Click-target data
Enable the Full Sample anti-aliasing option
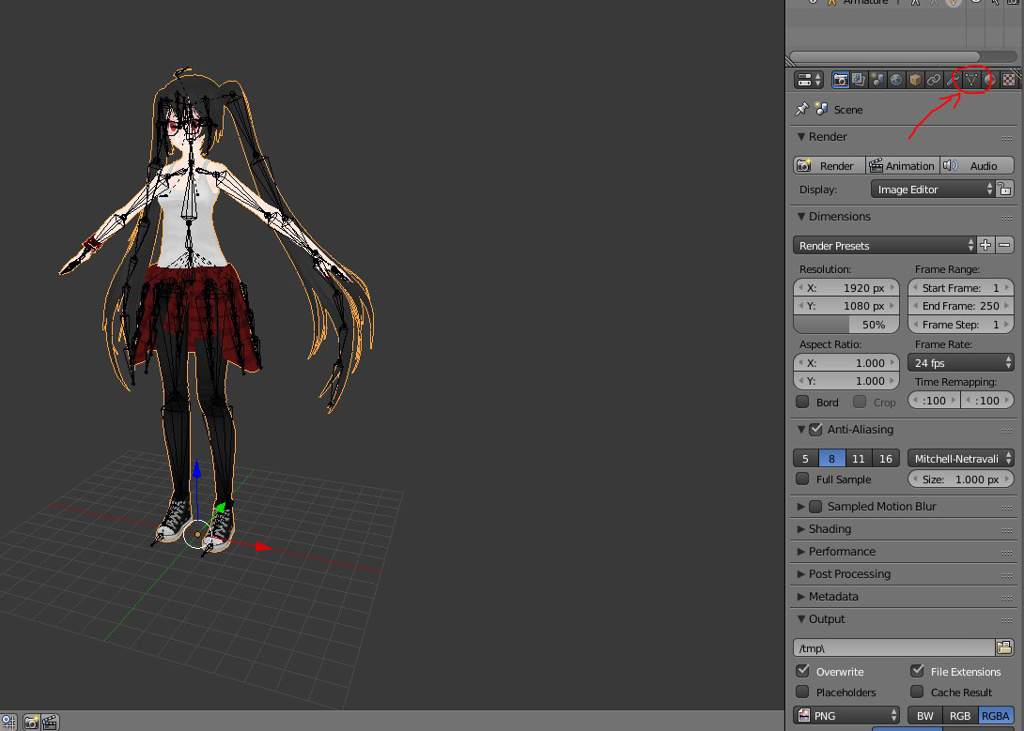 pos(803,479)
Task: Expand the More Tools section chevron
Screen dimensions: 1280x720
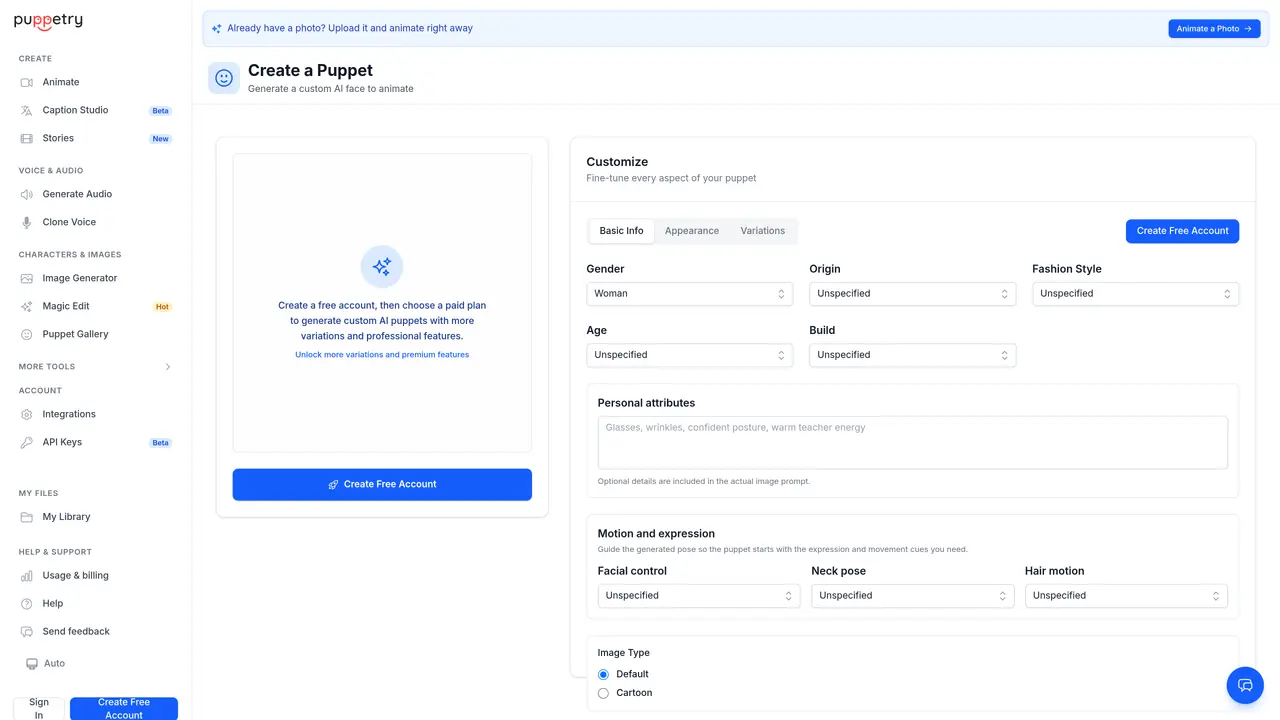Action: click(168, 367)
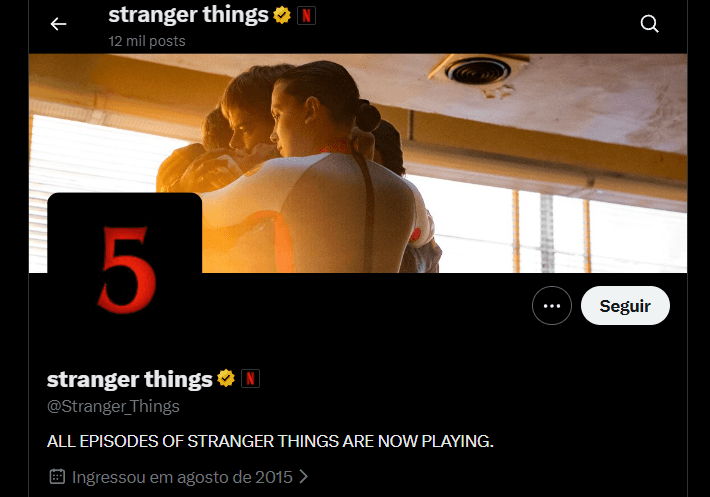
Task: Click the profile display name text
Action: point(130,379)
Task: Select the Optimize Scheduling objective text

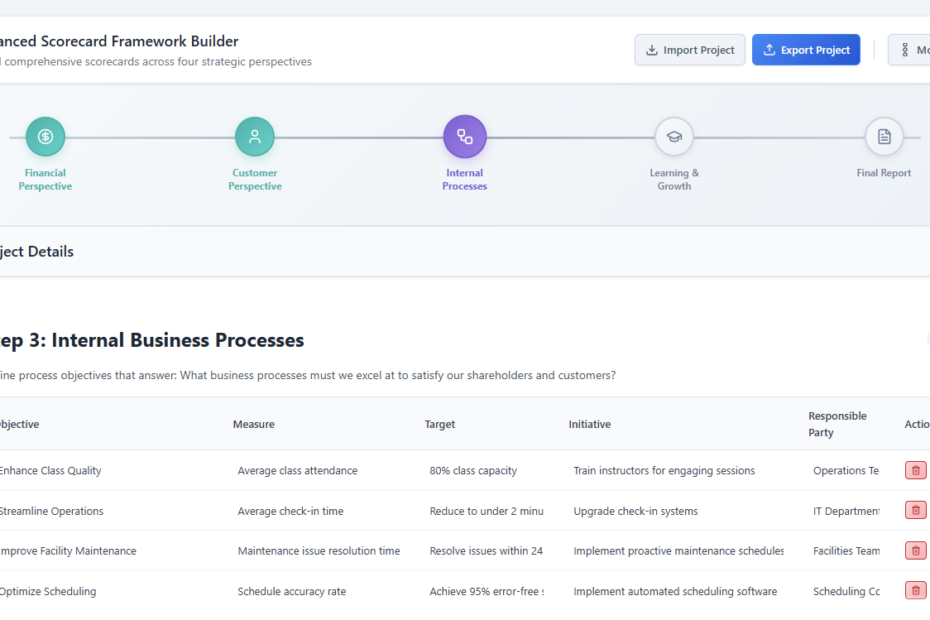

* * *

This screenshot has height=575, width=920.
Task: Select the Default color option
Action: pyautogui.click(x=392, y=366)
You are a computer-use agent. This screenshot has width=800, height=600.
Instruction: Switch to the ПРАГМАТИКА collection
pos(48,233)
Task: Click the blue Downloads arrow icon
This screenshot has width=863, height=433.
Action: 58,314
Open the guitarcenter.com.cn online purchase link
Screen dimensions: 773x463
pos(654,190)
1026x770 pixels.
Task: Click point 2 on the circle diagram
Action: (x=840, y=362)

■ **Job**
Please replace "Downloads" with "Uploads" in the material, starting with the line with "This screenshot has height=575, width=920." and going on through the line with "Action: (x=840, y=362)". Give only those lines, with everything else left unchanged.

■ **Correct response**
This screenshot has height=575, width=920.
Task: Select the Default color option
Action: pyautogui.click(x=392, y=366)
You are a computer-use agent. This screenshot has width=800, height=600.
Instruction: Switch to the ПРАГМАТИКА collection
pos(48,233)
Task: Click the blue Uploads arrow icon
This screenshot has width=863, height=433.
Action: 58,314
Open the guitarcenter.com.cn online purchase link
Screen dimensions: 773x463
pos(654,190)
1026x770 pixels.
Task: Click point 2 on the circle diagram
Action: (x=840, y=362)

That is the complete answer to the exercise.